## Stated goal
Copy out the listing below word for word, starting at the line that contains "Given: Expand the HTML Designer node arrow" and ending with the line that contains "Action: (728, 462)", both lines included.

## The records
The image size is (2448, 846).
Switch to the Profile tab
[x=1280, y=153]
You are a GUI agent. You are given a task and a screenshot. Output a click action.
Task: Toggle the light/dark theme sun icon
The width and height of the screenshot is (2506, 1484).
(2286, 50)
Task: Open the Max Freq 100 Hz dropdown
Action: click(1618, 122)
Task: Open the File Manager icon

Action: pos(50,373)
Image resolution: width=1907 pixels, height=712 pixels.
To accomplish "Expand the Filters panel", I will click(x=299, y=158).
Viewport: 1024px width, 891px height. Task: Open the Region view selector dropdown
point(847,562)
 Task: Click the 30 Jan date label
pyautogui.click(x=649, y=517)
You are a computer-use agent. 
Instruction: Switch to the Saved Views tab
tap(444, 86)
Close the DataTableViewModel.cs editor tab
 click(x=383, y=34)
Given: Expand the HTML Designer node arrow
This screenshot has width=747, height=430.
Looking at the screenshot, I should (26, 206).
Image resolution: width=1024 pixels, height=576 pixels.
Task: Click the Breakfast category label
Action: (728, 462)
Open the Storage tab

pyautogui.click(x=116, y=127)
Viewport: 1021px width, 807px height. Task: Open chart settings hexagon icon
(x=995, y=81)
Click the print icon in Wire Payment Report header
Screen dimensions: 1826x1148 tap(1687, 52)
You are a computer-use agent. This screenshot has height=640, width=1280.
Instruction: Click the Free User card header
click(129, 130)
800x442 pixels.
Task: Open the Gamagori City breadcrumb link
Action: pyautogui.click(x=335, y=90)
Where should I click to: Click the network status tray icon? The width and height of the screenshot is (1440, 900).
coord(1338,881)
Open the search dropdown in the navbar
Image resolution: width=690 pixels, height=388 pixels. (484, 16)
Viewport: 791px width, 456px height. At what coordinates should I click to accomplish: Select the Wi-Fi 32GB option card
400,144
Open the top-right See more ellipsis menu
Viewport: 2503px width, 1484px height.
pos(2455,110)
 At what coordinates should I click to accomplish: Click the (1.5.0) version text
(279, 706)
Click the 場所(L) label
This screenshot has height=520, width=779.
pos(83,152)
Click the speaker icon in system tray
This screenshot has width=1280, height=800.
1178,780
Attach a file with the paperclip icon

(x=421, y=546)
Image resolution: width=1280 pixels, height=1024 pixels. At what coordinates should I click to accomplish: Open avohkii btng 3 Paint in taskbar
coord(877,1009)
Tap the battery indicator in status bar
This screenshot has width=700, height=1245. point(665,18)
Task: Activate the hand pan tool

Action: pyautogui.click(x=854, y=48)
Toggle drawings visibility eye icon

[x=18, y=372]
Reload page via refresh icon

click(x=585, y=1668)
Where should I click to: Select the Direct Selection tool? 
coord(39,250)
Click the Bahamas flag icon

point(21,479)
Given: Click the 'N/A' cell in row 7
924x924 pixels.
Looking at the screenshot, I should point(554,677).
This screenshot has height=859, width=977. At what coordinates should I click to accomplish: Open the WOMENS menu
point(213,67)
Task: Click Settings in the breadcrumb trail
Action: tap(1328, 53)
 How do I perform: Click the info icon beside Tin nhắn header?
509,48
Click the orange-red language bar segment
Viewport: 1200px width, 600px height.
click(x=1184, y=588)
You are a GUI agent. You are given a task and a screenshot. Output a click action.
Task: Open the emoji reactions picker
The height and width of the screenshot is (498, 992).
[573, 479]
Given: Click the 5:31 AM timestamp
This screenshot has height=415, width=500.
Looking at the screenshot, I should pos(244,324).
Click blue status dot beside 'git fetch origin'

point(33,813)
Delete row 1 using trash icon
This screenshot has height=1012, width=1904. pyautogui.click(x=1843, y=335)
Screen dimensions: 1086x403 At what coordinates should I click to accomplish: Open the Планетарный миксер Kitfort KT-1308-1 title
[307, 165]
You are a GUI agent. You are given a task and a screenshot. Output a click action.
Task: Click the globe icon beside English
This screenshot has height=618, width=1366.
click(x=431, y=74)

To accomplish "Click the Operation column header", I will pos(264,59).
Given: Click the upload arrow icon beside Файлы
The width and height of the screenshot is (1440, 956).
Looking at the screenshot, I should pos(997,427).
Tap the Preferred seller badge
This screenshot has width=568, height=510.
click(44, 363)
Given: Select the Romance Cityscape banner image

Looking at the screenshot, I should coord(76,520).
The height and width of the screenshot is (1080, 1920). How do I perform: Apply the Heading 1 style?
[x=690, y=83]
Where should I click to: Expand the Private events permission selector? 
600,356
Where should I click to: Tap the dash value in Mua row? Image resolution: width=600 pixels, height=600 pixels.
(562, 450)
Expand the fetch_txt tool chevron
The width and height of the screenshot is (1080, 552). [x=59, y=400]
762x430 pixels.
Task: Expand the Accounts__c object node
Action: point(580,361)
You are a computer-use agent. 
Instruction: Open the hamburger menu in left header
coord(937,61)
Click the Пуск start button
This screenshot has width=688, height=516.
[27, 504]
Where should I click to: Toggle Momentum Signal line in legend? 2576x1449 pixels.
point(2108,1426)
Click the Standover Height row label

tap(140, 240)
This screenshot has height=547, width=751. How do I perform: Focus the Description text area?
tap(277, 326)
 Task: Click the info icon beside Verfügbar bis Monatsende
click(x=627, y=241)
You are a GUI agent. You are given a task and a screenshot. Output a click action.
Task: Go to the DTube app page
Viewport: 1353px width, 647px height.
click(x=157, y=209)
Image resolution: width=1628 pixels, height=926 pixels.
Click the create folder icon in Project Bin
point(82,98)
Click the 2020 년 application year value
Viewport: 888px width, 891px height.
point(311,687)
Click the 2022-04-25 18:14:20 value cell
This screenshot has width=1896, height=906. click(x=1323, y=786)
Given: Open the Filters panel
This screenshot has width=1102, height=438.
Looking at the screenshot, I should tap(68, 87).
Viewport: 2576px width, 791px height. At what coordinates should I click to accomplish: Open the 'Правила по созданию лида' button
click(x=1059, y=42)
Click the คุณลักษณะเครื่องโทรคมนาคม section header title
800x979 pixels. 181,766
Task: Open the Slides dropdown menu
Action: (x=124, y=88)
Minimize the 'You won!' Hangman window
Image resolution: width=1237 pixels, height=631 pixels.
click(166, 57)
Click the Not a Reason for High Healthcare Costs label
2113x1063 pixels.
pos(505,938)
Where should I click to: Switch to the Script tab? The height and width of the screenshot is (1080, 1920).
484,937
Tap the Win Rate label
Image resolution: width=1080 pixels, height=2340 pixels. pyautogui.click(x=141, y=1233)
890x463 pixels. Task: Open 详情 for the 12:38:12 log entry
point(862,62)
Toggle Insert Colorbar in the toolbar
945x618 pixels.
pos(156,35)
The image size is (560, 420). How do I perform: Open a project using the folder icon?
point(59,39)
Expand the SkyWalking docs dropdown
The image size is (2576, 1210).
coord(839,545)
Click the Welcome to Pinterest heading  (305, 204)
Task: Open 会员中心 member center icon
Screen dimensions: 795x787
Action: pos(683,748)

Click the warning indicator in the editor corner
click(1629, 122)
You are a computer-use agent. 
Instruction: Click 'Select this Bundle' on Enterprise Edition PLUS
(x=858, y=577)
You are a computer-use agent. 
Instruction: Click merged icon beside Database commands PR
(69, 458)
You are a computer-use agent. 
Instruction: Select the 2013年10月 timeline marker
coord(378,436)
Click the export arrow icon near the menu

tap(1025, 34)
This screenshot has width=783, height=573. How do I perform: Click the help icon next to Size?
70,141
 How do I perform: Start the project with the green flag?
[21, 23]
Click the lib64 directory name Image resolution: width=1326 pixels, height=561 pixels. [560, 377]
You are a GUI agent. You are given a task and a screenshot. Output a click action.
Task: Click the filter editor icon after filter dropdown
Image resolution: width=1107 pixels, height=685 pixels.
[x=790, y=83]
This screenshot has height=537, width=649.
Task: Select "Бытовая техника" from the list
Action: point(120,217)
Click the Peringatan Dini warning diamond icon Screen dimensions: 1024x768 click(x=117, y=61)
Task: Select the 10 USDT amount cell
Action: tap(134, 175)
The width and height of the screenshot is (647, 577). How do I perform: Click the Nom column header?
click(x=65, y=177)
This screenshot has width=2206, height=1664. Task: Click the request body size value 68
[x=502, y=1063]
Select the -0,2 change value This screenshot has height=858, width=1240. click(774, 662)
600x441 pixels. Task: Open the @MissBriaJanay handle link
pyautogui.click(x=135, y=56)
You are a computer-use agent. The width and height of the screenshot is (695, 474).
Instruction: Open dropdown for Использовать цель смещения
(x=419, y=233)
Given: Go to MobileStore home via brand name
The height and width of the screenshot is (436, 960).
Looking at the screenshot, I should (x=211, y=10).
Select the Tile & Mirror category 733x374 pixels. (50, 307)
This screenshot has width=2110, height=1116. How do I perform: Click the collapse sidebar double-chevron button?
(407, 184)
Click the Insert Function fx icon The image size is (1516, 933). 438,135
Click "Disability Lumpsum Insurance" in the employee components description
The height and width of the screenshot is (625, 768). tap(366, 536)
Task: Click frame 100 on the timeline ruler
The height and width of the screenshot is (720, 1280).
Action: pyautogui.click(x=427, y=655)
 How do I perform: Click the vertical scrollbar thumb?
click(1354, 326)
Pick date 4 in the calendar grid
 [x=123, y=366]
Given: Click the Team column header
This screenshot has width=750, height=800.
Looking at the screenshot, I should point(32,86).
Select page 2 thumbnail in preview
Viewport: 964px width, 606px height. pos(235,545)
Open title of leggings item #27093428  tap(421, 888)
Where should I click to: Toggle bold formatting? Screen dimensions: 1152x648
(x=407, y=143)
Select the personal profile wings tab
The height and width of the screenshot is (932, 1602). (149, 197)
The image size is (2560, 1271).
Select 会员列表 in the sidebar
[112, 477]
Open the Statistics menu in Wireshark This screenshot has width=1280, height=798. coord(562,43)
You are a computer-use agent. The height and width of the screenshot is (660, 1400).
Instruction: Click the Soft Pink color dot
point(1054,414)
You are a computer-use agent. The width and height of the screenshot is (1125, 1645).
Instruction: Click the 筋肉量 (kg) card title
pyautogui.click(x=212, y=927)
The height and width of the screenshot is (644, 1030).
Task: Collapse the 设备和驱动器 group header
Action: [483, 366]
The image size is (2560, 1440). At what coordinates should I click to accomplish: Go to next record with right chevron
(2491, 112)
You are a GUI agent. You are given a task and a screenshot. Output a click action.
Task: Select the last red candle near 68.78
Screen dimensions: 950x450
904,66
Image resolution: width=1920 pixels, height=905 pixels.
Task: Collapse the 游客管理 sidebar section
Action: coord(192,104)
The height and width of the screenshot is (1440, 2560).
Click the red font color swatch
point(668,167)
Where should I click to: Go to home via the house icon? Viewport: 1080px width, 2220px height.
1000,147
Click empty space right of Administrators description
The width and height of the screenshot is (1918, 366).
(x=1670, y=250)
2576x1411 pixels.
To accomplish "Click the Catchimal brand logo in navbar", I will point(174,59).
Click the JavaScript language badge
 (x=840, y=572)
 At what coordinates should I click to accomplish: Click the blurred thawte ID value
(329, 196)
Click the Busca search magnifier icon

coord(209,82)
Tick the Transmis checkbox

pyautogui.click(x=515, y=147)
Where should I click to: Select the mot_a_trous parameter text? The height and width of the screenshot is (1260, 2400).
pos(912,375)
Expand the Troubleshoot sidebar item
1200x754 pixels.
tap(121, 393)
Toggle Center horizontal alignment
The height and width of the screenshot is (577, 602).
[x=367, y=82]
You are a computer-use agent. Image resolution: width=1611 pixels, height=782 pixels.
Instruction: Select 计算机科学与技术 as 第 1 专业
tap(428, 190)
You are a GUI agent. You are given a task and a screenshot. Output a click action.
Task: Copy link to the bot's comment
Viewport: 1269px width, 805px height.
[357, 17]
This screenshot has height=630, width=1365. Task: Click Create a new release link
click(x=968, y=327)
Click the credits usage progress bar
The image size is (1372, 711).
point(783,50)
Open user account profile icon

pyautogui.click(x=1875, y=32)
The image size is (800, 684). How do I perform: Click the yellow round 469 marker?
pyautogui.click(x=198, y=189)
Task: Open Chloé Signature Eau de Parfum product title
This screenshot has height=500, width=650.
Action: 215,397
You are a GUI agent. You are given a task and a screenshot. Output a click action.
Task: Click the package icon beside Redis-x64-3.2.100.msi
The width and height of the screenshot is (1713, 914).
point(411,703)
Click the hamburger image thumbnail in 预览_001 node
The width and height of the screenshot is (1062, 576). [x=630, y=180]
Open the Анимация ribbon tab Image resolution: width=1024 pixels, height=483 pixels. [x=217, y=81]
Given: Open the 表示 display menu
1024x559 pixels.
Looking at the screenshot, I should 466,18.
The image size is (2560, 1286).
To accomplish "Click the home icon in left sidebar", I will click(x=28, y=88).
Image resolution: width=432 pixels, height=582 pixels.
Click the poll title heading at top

## Answer for this exercise
Given: Expand the HTML Designer node arrow
This screenshot has width=747, height=430.
Looking at the screenshot, I should (26, 206).
Image resolution: width=1024 pixels, height=576 pixels.
Task: Click the Breakfast category label
Action: (728, 462)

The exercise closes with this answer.